╔══
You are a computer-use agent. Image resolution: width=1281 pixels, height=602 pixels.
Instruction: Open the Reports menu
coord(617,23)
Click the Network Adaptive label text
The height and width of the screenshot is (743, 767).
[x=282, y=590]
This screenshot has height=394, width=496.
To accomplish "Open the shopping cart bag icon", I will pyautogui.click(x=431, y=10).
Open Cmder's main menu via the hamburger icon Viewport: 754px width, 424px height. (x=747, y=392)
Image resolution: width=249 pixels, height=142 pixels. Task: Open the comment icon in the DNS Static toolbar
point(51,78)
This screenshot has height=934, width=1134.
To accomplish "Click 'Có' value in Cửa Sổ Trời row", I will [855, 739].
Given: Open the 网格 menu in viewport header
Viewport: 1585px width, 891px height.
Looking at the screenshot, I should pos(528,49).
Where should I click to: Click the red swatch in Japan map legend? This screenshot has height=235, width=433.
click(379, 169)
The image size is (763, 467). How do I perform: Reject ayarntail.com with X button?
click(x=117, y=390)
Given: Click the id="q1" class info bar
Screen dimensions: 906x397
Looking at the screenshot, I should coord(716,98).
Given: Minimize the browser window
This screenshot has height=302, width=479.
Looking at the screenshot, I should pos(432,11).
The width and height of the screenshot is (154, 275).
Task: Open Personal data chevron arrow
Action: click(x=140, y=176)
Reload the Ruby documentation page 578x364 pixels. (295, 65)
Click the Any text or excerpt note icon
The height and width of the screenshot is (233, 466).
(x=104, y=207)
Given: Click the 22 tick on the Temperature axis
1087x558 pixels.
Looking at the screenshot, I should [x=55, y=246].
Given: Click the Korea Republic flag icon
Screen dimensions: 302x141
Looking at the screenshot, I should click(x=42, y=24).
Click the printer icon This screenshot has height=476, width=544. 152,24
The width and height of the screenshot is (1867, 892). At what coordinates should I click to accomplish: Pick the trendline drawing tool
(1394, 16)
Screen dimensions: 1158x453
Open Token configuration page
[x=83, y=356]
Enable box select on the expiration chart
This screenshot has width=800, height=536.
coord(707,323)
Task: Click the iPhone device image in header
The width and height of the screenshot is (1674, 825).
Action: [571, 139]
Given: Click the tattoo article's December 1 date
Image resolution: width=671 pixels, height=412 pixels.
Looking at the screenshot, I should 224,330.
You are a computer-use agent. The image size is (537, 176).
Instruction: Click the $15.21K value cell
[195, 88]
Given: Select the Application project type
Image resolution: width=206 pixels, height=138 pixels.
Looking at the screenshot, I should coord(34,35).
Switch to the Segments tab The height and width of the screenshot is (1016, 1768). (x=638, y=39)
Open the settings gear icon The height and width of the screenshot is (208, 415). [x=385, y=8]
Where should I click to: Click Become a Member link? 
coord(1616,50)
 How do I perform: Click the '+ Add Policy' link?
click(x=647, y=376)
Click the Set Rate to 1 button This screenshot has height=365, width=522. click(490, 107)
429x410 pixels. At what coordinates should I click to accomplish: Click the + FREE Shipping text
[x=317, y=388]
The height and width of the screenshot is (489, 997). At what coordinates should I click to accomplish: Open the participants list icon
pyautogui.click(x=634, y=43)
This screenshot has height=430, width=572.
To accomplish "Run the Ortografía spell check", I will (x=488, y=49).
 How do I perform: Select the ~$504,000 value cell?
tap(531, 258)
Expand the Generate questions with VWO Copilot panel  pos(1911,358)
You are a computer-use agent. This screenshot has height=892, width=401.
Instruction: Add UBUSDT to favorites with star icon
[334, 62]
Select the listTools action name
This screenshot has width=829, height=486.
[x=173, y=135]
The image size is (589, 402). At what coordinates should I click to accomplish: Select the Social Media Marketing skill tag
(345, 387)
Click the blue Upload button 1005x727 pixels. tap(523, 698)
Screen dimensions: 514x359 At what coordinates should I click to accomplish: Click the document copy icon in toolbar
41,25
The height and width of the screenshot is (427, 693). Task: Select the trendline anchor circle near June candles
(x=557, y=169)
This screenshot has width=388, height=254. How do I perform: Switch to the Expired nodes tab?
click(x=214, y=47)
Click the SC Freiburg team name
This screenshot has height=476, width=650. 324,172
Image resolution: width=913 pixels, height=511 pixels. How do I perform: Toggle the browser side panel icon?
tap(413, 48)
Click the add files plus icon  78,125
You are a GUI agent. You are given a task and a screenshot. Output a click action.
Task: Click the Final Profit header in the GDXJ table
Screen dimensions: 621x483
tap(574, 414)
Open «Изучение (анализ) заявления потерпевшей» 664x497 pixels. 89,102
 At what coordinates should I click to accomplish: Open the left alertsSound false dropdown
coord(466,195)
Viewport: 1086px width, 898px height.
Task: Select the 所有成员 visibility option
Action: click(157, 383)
╚══
▶ **Work required**:
Give every line of the entries above as a JSON list of strings, one string per line, leaving out blank lines.

▶ **Answer to this exercise**:
[
  "You are a computer-use agent. Image resolution: width=1281 pixels, height=602 pixels.",
  "Instruction: Open the Reports menu",
  "coord(617,23)",
  "Click the Network Adaptive label text",
  "The height and width of the screenshot is (743, 767).",
  "[x=282, y=590]",
  "This screenshot has height=394, width=496.",
  "To accomplish \"Open the shopping cart bag icon\", I will pyautogui.click(x=431, y=10).",
  "Open Cmder's main menu via the hamburger icon Viewport: 754px width, 424px height. (x=747, y=392)",
  "Image resolution: width=249 pixels, height=142 pixels. Task: Open the comment icon in the DNS Static toolbar",
  "point(51,78)",
  "This screenshot has height=934, width=1134.",
  "To accomplish \"Click 'Có' value in Cửa Sổ Trời row\", I will [855, 739].",
  "Given: Open the 网格 menu in viewport header",
  "Viewport: 1585px width, 891px height.",
  "Looking at the screenshot, I should pos(528,49).",
  "Where should I click to: Click the red swatch in Japan map legend? This screenshot has height=235, width=433.",
  "click(379, 169)",
  "The image size is (763, 467). How do I perform: Reject ayarntail.com with X button?",
  "click(x=117, y=390)",
  "Given: Click the id=\"q1\" class info bar",
  "Screen dimensions: 906x397",
  "Looking at the screenshot, I should coord(716,98).",
  "Given: Minimize the browser window",
  "This screenshot has height=302, width=479.",
  "Looking at the screenshot, I should pos(432,11).",
  "The width and height of the screenshot is (154, 275).",
  "Task: Open Personal data chevron arrow",
  "Action: click(x=140, y=176)",
  "Reload the Ruby documentation page 578x364 pixels. (295, 65)",
  "Click the Any text or excerpt note icon",
  "The height and width of the screenshot is (233, 466).",
  "(x=104, y=207)",
  "Given: Click the 22 tick on the Temperature axis",
  "1087x558 pixels.",
  "Looking at the screenshot, I should [x=55, y=246].",
  "Given: Click the Korea Republic flag icon",
  "Screen dimensions: 302x141",
  "Looking at the screenshot, I should click(x=42, y=24).",
  "Click the printer icon This screenshot has height=476, width=544. 152,24",
  "The width and height of the screenshot is (1867, 892). At what coordinates should I click to accomplish: Pick the trendline drawing tool",
  "(1394, 16)",
  "Screen dimensions: 1158x453",
  "Open Token configuration page",
  "[x=83, y=356]",
  "Enable box select on the expiration chart",
  "This screenshot has width=800, height=536.",
  "coord(707,323)",
  "Task: Click the iPhone device image in header",
  "The width and height of the screenshot is (1674, 825).",
  "Action: [571, 139]",
  "Given: Click the tattoo article's December 1 date",
  "Image resolution: width=671 pixels, height=412 pixels.",
  "Looking at the screenshot, I should 224,330.",
  "You are a computer-use agent. The image size is (537, 176).",
  "Instruction: Click the $15.21K value cell",
  "[195, 88]",
  "Given: Select the Application project type",
  "Image resolution: width=206 pixels, height=138 pixels.",
  "Looking at the screenshot, I should coord(34,35).",
  "Switch to the Segments tab The height and width of the screenshot is (1016, 1768). (x=638, y=39)",
  "Open the settings gear icon The height and width of the screenshot is (208, 415). [x=385, y=8]",
  "Where should I click to: Click Become a Member link? ",
  "coord(1616,50)",
  " How do I perform: Click the '+ Add Policy' link?",
  "click(x=647, y=376)",
  "Click the Set Rate to 1 button This screenshot has height=365, width=522. click(490, 107)",
  "429x410 pixels. At what coordinates should I click to accomplish: Click the + FREE Shipping text",
  "[x=317, y=388]",
  "The height and width of the screenshot is (489, 997). At what coordinates should I click to accomplish: Open the participants list icon",
  "pyautogui.click(x=634, y=43)",
  "This screenshot has height=430, width=572.",
  "To accomplish \"Run the Ortografía spell check\", I will (x=488, y=49).",
  " How do I perform: Select the ~$504,000 value cell?",
  "tap(531, 258)",
  "Expand the Generate questions with VWO Copilot panel  pos(1911,358)",
  "You are a computer-use agent. This screenshot has height=892, width=401.",
  "Instruction: Add UBUSDT to favorites with star icon",
  "[334, 62]",
  "Select the listTools action name",
  "This screenshot has width=829, height=486.",
  "[x=173, y=135]",
  "The image size is (589, 402). At what coordinates should I click to accomplish: Select the Social Media Marketing skill tag",
  "(345, 387)",
  "Click the blue Upload button 1005x727 pixels. tap(523, 698)",
  "Screen dimensions: 514x359 At what coordinates should I click to accomplish: Click the document copy icon in toolbar",
  "41,25",
  "The height and width of the screenshot is (427, 693). Task: Select the trendline anchor circle near June candles",
  "(x=557, y=169)",
  "This screenshot has width=388, height=254. How do I perform: Switch to the Expired nodes tab?",
  "click(x=214, y=47)",
  "Click the SC Freiburg team name",
  "This screenshot has height=476, width=650. 324,172",
  "Image resolution: width=913 pixels, height=511 pixels. How do I perform: Toggle the browser side panel icon?",
  "tap(413, 48)",
  "Click the add files plus icon  78,125",
  "You are a GUI agent. You are given a task and a screenshot. Output a click action.",
  "Task: Click the Final Profit header in the GDXJ table",
  "Screen dimensions: 621x483",
  "tap(574, 414)",
  "Open «Изучение (анализ) заявления потерпевшей» 664x497 pixels. 89,102",
  " At what coordinates should I click to accomplish: Open the left alertsSound false dropdown",
  "coord(466,195)",
  "Viewport: 1086px width, 898px height.",
  "Task: Select the 所有成员 visibility option",
  "Action: click(157, 383)"
]